Stored entries

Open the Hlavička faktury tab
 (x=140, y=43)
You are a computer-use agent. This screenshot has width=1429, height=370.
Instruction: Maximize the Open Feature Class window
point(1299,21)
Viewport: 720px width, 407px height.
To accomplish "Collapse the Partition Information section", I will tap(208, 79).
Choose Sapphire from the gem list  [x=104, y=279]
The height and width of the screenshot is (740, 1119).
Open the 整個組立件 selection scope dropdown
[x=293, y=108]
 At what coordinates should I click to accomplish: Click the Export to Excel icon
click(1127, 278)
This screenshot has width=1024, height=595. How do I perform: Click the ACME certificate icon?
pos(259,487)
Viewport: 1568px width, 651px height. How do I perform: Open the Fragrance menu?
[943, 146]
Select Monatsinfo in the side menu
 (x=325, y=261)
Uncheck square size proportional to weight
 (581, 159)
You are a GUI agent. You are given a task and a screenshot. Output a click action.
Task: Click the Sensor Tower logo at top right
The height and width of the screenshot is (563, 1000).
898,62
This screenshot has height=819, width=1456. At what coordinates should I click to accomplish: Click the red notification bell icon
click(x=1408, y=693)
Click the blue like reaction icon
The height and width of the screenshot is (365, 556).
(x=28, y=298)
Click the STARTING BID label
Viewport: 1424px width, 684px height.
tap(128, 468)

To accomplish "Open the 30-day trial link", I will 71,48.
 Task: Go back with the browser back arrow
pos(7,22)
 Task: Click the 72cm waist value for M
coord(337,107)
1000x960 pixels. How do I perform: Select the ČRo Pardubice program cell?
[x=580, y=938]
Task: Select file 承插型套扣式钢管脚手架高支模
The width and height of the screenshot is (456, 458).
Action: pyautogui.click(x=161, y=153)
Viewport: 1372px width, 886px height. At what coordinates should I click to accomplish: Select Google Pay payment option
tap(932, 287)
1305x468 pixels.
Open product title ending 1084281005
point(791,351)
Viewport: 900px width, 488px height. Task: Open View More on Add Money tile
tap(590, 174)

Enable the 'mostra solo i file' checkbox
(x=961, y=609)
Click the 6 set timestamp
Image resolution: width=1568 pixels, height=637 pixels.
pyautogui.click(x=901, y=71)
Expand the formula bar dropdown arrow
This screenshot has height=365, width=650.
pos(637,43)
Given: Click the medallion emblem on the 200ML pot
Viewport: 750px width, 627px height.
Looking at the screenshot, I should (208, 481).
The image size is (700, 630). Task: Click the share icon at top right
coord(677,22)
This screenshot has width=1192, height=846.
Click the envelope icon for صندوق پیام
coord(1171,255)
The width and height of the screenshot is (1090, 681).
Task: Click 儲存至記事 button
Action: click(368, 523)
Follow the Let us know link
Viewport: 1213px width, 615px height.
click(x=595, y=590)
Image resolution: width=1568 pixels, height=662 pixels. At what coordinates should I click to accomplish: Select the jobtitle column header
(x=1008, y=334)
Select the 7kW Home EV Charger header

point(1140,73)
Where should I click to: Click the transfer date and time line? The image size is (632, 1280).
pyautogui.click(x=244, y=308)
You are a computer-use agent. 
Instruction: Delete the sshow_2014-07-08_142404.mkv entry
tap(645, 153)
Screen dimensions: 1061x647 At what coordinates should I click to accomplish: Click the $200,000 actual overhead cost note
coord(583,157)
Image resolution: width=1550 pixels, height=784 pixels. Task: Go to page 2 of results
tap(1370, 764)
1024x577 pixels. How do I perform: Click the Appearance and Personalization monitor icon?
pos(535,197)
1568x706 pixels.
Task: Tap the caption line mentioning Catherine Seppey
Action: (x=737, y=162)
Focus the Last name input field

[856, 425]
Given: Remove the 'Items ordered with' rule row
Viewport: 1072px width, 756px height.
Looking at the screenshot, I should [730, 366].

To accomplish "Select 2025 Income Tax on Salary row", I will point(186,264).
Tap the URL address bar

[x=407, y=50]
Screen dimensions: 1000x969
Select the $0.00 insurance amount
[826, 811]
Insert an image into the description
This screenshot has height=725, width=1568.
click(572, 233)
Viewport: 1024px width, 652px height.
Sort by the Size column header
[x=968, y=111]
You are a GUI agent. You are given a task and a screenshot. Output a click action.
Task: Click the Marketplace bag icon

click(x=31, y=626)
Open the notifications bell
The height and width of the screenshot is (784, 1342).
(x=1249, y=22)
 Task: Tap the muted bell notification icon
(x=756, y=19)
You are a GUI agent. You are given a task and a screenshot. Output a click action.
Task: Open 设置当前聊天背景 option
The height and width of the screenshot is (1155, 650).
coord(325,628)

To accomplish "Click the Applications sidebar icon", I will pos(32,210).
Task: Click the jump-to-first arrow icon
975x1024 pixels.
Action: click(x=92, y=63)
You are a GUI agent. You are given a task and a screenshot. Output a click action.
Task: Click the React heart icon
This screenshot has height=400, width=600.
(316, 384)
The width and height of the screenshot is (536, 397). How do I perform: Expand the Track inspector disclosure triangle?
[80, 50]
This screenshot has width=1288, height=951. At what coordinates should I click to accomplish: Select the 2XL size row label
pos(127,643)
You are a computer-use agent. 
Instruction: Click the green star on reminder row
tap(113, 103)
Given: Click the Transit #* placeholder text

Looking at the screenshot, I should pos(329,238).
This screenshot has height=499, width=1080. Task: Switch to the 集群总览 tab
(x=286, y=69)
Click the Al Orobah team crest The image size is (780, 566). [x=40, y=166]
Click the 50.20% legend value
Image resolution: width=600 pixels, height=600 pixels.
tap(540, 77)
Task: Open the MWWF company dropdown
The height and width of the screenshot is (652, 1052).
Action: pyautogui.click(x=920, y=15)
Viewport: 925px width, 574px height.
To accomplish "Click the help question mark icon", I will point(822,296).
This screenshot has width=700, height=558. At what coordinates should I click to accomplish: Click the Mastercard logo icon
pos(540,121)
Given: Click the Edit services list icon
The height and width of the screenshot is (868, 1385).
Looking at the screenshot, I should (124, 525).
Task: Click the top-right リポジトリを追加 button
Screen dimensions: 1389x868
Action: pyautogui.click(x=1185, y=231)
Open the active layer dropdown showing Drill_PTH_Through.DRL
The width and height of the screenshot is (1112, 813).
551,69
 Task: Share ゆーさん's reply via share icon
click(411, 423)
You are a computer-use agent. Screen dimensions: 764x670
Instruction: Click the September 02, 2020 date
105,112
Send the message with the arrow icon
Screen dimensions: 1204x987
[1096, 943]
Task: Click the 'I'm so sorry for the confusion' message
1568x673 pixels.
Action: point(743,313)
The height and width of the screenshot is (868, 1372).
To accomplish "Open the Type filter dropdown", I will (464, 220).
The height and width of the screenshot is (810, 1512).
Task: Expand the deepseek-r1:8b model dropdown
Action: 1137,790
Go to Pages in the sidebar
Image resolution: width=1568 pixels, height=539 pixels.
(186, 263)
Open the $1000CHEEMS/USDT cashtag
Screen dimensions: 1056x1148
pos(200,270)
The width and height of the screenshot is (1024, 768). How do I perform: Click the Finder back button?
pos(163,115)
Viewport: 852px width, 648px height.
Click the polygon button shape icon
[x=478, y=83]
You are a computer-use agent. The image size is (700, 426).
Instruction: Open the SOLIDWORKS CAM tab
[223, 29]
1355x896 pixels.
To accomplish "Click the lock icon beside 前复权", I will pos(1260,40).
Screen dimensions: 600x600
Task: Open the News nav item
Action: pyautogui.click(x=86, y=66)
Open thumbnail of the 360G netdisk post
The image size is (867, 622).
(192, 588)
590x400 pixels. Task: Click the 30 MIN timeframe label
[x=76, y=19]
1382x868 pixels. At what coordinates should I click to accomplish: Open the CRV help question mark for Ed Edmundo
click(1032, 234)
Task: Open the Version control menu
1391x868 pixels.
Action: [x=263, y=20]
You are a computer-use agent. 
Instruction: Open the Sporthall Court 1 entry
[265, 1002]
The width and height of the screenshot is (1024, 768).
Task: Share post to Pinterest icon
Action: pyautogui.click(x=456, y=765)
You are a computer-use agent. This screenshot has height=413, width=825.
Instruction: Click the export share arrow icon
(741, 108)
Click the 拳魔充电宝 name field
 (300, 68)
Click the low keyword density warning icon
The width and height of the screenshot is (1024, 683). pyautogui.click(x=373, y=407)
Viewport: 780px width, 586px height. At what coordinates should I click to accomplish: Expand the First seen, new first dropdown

• Exercise directions: Your answer should be the lines above from the one containing "This screenshot has width=700, height=558." through the one containing "Task: Click the top-right リポジトリを追加 button", copied exactly and with both ends kept.

• The answer:
This screenshot has width=700, height=558. At what coordinates should I click to accomplish: Click the Mastercard logo icon
pos(540,121)
Given: Click the Edit services list icon
The height and width of the screenshot is (868, 1385).
Looking at the screenshot, I should (124, 525).
Task: Click the top-right リポジトリを追加 button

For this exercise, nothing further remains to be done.